Ich bin in Gedanken schon halb an Land als die Motorboote an mir vorbei brummen. Hinter sich ziehen sie einen ordentlichen Wellenschlag hinterher, schütteln uns kräftig durch. Gerade so schaffe ich es im Boot zu bleiben, ich hatte bereits gestanden und war kurz davor an Land überzusteigen. Einen Augenblick später, und ich wäre gefallen. Auch so ist es schwierig BEA halbwegs stabil zu halten, die hohen Wellen auf dem engen Kanal machen ihr zu schaffen. Schon längst liegen wir nicht mehr am Liegeplatz sondern sind wieder mitten auf dem Kanal, stark schaukelnd. Ich fluche, sehe wütend den Motorbootfahrern hinterher. Sowas ist ja schon im Sommer das letzte – im Winter echt gefährlich! Gerade noch mal gut gegangen. Da ist der Törn fast zu Ende, man war immer vorsichtig, hat oft gepaddelt um auch nur grenzwertigen Situationen zu entgehen. Und da wird man um ein Haar von ein paar Speed-Junkies um ein Haar ins Eiskalte Wasser geworfen!
Doch schon sind beide Boote draußen auf De Morra, ich mache BEA ohne weitere Zwischenfälle fest.
Glücklicherweise ist es hier so schön, schon bald sind die düsteren Gedanken verflogen.
Der Platz ist ebenso ungeschützt wie schön, doch das weiss ich bereits vom Anfang des Törns. Und so schlage ich noch bevor ich die Stangen aufrichte einen Hering in den Boden. Zwar sucht sich auch dieses Mal das Zelt aus in welche Richtung es ausgerichtet wird, aber ich muss nicht befürchten ihm hinterher rennen zu müssen.
Noch ist nicht Abend, ich habe Zeit. Außerdem mag ich mal sehen ob ich nicht mein Abendessen etwas aufpeppen kann. Und so geht es schon bald in Richtung Koudum. Die Sonne scheint, ich bin heute gesegelt. Ich bin glücklich.
Es tut gut mal wieder die Beine zu bewegen.
Zu Beginn des Törns kam Koudum ja nicht gut bei mir weg. Doch da bin ich auch nur von einer Baustelle zum Supermarkt gehechtet.
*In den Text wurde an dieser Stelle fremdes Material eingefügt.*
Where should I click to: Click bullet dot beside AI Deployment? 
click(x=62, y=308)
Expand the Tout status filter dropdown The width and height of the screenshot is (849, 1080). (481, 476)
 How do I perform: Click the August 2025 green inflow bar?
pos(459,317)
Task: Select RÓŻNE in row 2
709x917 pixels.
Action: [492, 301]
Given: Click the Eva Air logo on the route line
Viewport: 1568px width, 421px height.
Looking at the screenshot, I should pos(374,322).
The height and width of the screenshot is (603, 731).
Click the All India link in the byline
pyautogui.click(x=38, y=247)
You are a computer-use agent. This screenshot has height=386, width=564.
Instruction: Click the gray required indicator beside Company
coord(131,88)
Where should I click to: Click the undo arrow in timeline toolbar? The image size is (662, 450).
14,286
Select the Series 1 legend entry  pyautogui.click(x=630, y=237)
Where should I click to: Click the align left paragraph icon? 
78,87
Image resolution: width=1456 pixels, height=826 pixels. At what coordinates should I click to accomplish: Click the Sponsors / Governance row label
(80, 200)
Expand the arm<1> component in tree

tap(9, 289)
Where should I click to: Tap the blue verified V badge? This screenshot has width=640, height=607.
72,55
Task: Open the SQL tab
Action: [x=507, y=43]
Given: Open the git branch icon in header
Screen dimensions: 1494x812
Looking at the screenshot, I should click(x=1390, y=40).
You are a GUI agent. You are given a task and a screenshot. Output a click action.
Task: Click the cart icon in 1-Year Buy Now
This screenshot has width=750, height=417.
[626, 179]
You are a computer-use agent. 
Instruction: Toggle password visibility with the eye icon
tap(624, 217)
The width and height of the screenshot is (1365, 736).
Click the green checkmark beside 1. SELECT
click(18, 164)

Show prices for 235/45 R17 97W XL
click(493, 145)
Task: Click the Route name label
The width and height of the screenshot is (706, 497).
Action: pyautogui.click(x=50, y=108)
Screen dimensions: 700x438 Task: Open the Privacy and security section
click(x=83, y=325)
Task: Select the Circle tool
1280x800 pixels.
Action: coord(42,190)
Dieses Mal nehme ich mir mehr Zeit, schlendere gemütlich durch den Ort. Es scheint mir im Vergleich mit den letzten Städten die ich besucht habe nicht touristisch zu sein. Sicherlich ist es nicht die schönste Stadt für einen Touristen. Aber es ist ruhig, sauber, es gibt einige Schöne Gebäude, die Menschen lächeln, es macht Spaß durch die Straßen zu irren. Erst will ich fragen wo ich den Supermarkt finde. Aber wofür? Ich habe doch Zeit! Also sehe ich mich einfach etwas um bis ich schließlich über einen stolpere. Neben ein paar anderen Sachen kaufe ich mir auch ein Radler. Ich habe zwar nichts gefunden was mich überzeugt hätte als Alternative zur Pasta als Abendessen. Aber das ist ja auch schon mal eine Abwechslung – so ein kühles Radler. Außerdem nähere ich mich ja dem Ende des Törns und da kann man doch mal zur Feier all der Dinge die ich erleben durfte ein Kühles köpfen – oder?
Auf dem Rückweg laufe ich eine ganze Zeit lang hinter zwei jungen Frauen hinterher. Nicht das ich ihnen folgen würde – nein, sie laufen einfach in genau die Richtung, in die ich laufe. Fröhlich unterhalten sie sich und dank des Windes komme ich nicht umhin sie zu hören. Irgendwie seltsam, zwei Frauen zu belauschen. Sicher, unabsichtlich. Trotzdem… Auch die Tatsache, das ich nichts verstehe macht es nicht wirklich besser. Wer weiß, vielleicht reden sie ja über etwas total privates. Nein, das ist falsch. Aber was soll ich machen? Der Weg führt nun mal direkt zu meinem Zelt und ich habe Hunger, will mein Abendessen kochen! Und ich müsste rennen um sie zu überholen. Oder aber stehenbleiben bis sie weit weg sind. Auch doof.
Plötzlich fällt mir etwas in der Ferne auf. Es scheint, als würde in der Nähe meines Zeltes noch ein Zelt stehen. Aber nein, das kann nicht sein. Zwei Zelte an einem Marrekrite-Platz im Winter – das ist zu verrückt um wahr zu sein. Also laufe ich weiter und höre wieder den beiden Frauen zu. Sie scheinen sich zu amüsieren, glücklich zu sein. Schöne Stimmen haben sie jedenfalls.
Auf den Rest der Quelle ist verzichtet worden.